I recently set up a Plex server with containerised applications — Plex, Sonarr, Radarr, Prowlarr, and Syncthing. A previous attempt months earlier had failed due to outdated guides, mismatched versions, and documentation written for different configurations.
This time, rather than consulting forums and YouTube videos, I used ChatGPT during active troubleshooting. I created a private project, shared screenshots, and asked specific questions as problems arose — permissions errors, folder mappings, and container visibility issues. While ChatGPT gets things wrong, the experience was like having a very capable tech mate sitting next to me while I worked through it, rather than decoding advice written for someone else’s setup.

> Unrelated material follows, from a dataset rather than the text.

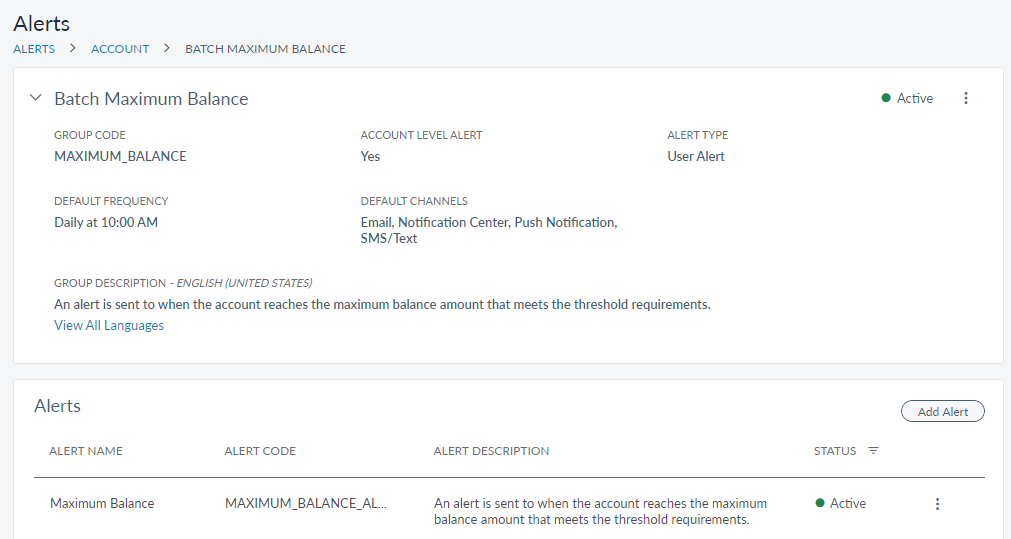
Task: Open the View All Languages link
Action: 109,325
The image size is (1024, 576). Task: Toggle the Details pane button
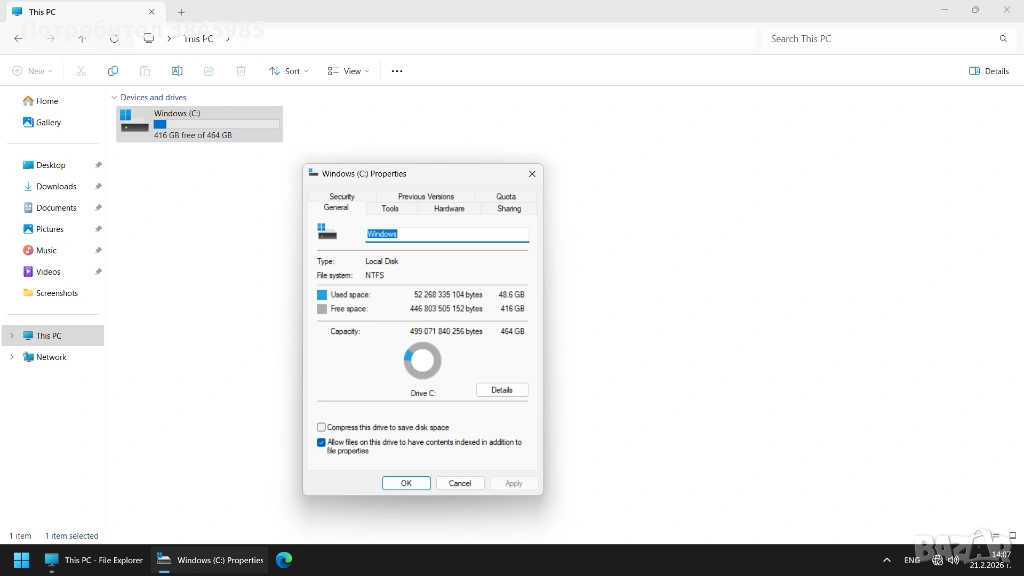point(989,71)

The work involved 12–14 hour days debugging:
- Wrong container versions requiring rebuilds
- User permission issues
- Complex folder mappings across containers
- Plex seeing files Radarr couldn’t access
- Radarr downloading content Plex ignored
- Syncthing executing commands incorrectly
Rather than simply copying steps, I reasoned through why failures occurred, which meant genuine learning.
The outcome: a functional Plex setup I actually understand. ChatGPT helped document the configuration from our conversation history, creating reference notes for future troubleshooting.
The breakthrough wasn’t technical — it was about solving problems with a tool rather than jumping between disconnected advice sources. ChatGPT didn’t magically resolve issues; it helped me think, test, and keep moving.